What’s been the best moment working in your office? 

“I don’t have one standout moment, but if I was to choose one particular trip that was very formative and memorable, it would be back in 2010 when I’d just left the army and was trying to figure out how to make the dream of becoming a travel writer a reality. I volunteered for a charity, and basically orchestrated this project where I ended up buying two land cruisers off eBay, turned them into ambulances and then drove them with a bunch of my best mates through 27 countries, 10,000 miles to Malawi. It was just the most amazing roadtrip. I told all of my friends, ‘whatever you are doing, wherever you are in life, just drop it for the next two months and come on the best roadtrip of your life’. To my astonishment, 15 of them did! It was such good fun, and that really helped me to decide that was what I wanted to do with my life.”

And the toughest? 

“The toughest day at the office was when journalist Matthew Power died on my Nile journey. Back in March 2014, Matt flew to Uganda and came to write about my Nile journey, but he died on the journey from heat exhaustion. I tried to rescue him, but he sadly passed away. That was a really tough day.”

Do you have one piece of advice for someone who wants to work in an office like yours? 

“You’ve got to be prepared to make sacrifices, it’s not a normal job. You have to be prepared to live out of a bag for many years, to sacrifice any stability and therefore relationships at home, it isn’t the sort of job where you can have a stable life at home. So you’ve got to be prepared to be in it for the long haul, do what it takes and be on the road for a long time. I’ve been travelling, in one way or another, since I graduated from University in 2004. It’s amazing, but it’s got its ups and downs.”

Your photography book, Encounters, has just been published. What inspired you to release a photography book and has it been a different experience to work on than your other books?

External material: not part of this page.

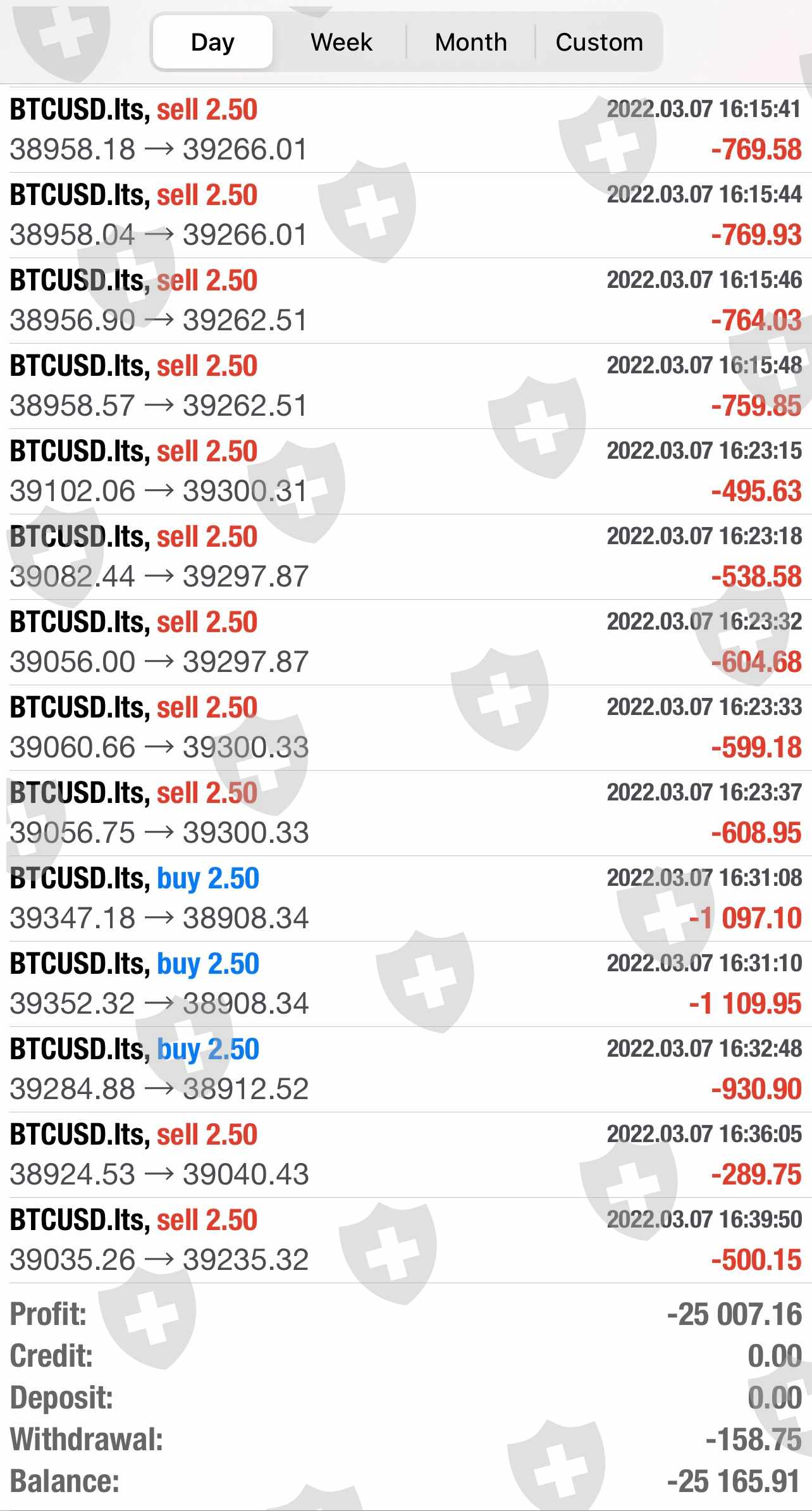Switch to the Week tab
Viewport: 812px width, 1511px height.
coord(341,42)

“It’s been very different. Most of my books have been about journeys that I’ve undertaken, whereas this is a compilation of the past 10, 15 years. I’ve always been passionate about photography, but it’s mainly been there in the sidelines as more of a hobby really. This is a book I’m very proud of because it’s given me an opportunity to go through and select about 150 images from somewhere in the region of 50,000. It was a tough job to choose those images and curate the book, but it’s been really rewarding to see all of my images in one place.”

How have the travel restrictions in place this year due to the pandemic affected your work?

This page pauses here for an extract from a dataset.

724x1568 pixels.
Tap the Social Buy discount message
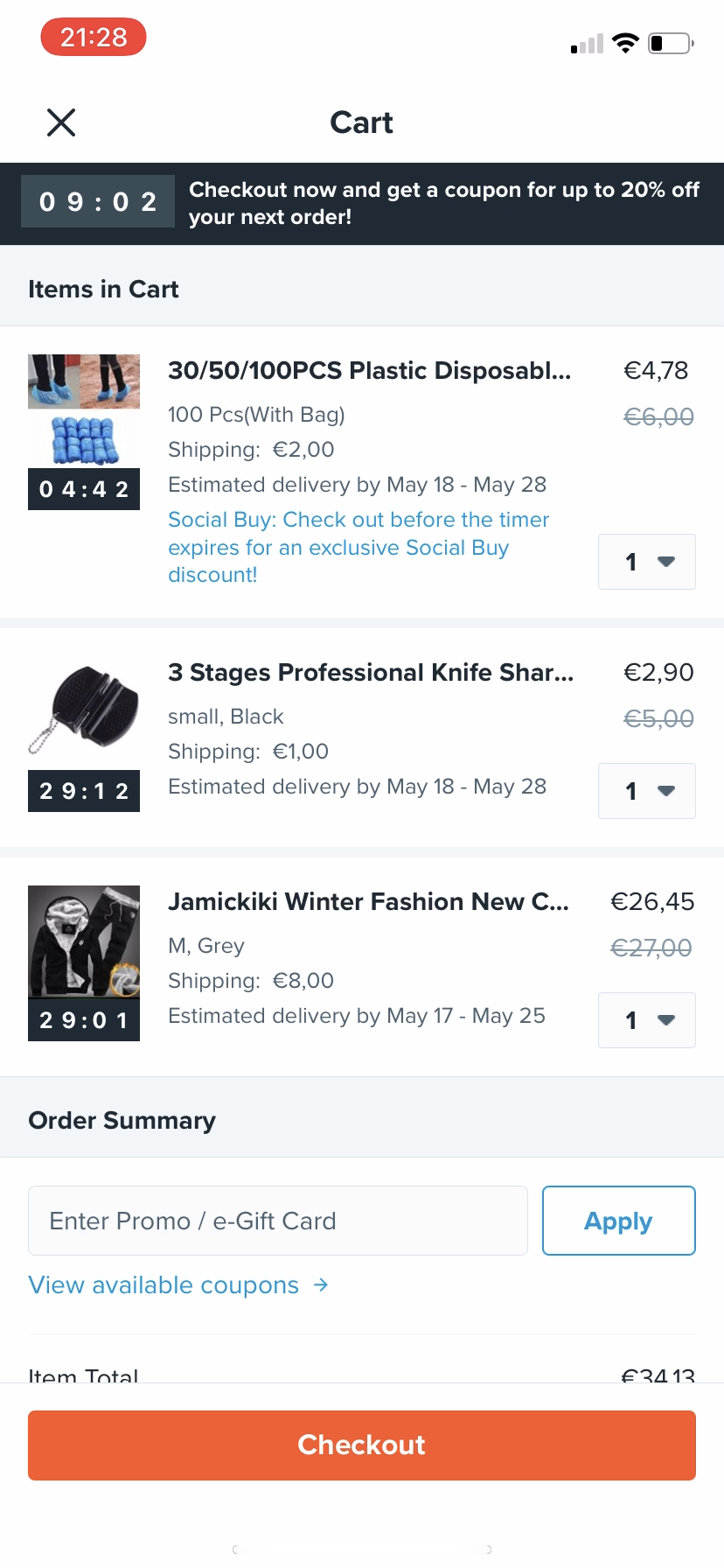[x=358, y=547]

“It’s been a very strange year! This has been the longest time I’ve spent in one place for my entire adult life really, which is very weird. Working on my photography book has helped because it’s given me an excuse to go through all of those images and concentrate on a project. I’ve been working on my novel too, which hopefully I’ll get done by the end of the year, it’s travel-focused but fiction. And I got a dog, which has got me out of the house and doing long walks!

And finally, how do you take your tea? 

“Earl Grey, dash of milk and no sugar.”

Levison's latest book Encounters: A Photographic Journey is available to buy now, and you can catch his latest TV series Walking with Elephants on Channel 4 On Demand.